(MATERIAL FOR THIS TASK Opens)

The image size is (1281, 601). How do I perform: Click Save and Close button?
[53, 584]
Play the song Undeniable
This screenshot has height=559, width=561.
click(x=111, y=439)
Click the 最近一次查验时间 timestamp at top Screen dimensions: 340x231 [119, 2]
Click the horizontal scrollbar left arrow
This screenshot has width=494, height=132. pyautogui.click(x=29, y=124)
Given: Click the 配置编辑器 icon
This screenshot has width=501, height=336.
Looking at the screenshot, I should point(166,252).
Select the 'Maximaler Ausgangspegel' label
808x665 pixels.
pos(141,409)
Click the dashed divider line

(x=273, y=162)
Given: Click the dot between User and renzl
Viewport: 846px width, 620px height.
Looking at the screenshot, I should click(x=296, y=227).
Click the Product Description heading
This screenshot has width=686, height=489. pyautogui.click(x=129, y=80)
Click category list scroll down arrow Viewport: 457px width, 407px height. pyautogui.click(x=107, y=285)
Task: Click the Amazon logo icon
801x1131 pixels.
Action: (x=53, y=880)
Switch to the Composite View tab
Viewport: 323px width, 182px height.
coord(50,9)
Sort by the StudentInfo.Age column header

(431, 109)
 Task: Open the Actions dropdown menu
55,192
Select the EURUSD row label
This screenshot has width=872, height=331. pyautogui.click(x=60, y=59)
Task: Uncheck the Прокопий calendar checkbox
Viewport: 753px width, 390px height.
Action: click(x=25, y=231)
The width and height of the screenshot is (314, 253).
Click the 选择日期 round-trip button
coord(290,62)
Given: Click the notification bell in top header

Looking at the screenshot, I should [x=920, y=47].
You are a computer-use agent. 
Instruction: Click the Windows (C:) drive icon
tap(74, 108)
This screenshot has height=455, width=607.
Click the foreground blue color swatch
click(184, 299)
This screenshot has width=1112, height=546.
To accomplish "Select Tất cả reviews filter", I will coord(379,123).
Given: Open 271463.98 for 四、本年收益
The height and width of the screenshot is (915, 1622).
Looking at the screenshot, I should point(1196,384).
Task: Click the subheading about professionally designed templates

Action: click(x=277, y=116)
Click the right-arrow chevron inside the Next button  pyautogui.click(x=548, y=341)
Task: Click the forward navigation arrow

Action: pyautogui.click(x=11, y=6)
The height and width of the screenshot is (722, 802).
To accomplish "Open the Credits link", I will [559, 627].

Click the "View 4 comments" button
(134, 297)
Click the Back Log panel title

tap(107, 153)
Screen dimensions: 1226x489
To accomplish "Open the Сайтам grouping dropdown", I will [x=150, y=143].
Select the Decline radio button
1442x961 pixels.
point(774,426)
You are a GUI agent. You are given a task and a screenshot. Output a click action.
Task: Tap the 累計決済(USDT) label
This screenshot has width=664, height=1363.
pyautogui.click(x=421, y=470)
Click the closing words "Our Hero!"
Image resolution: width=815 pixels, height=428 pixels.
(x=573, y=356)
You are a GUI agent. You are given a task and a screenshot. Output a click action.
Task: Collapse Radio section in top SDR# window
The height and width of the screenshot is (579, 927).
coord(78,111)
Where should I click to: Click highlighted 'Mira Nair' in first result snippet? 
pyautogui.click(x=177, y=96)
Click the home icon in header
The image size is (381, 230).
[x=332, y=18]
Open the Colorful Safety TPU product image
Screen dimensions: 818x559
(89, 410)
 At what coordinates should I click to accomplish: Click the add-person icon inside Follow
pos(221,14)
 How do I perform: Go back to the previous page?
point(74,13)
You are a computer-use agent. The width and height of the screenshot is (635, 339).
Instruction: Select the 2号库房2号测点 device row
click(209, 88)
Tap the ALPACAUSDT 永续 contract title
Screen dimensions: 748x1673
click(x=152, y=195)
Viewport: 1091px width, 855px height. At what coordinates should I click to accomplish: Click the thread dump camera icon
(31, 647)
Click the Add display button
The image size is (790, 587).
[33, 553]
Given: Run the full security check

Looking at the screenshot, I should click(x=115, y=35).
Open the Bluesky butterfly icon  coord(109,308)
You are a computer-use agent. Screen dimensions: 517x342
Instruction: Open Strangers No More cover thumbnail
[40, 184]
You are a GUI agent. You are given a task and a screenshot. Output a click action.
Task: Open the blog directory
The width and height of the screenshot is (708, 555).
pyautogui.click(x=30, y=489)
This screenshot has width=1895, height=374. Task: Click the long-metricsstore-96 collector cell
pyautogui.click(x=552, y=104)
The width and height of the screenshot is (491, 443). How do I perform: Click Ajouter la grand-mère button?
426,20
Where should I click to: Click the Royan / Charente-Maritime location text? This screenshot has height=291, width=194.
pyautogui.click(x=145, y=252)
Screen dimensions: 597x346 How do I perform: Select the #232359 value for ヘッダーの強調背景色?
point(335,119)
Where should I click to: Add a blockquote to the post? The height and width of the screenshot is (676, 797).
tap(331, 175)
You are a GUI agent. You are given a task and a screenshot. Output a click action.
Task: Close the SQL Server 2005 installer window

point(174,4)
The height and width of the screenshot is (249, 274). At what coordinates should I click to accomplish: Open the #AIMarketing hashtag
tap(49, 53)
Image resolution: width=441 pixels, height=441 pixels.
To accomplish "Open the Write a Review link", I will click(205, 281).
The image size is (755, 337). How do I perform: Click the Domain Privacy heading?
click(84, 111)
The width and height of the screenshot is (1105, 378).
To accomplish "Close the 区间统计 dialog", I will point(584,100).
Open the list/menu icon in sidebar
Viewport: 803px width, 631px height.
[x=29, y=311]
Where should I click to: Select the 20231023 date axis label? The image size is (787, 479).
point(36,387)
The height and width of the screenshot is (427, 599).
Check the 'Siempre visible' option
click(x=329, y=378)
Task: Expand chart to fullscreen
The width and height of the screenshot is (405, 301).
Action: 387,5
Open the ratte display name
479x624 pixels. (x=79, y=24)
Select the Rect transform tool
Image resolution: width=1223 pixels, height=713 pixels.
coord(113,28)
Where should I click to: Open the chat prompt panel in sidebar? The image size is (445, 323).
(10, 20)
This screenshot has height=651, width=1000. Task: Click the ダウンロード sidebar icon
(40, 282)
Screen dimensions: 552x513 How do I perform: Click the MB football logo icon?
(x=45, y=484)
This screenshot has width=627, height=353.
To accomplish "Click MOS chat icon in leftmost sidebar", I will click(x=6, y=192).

(MATERIAL FOR THIS TASK Closes)

WHAT IS REQUIRED> Find the word "link" in the data and show each line that holds it.

EXERCISE RESPONSE>
To accomplish "Open the Credits link", I will [559, 627].
To accomplish "Open the Write a Review link", I will click(205, 281).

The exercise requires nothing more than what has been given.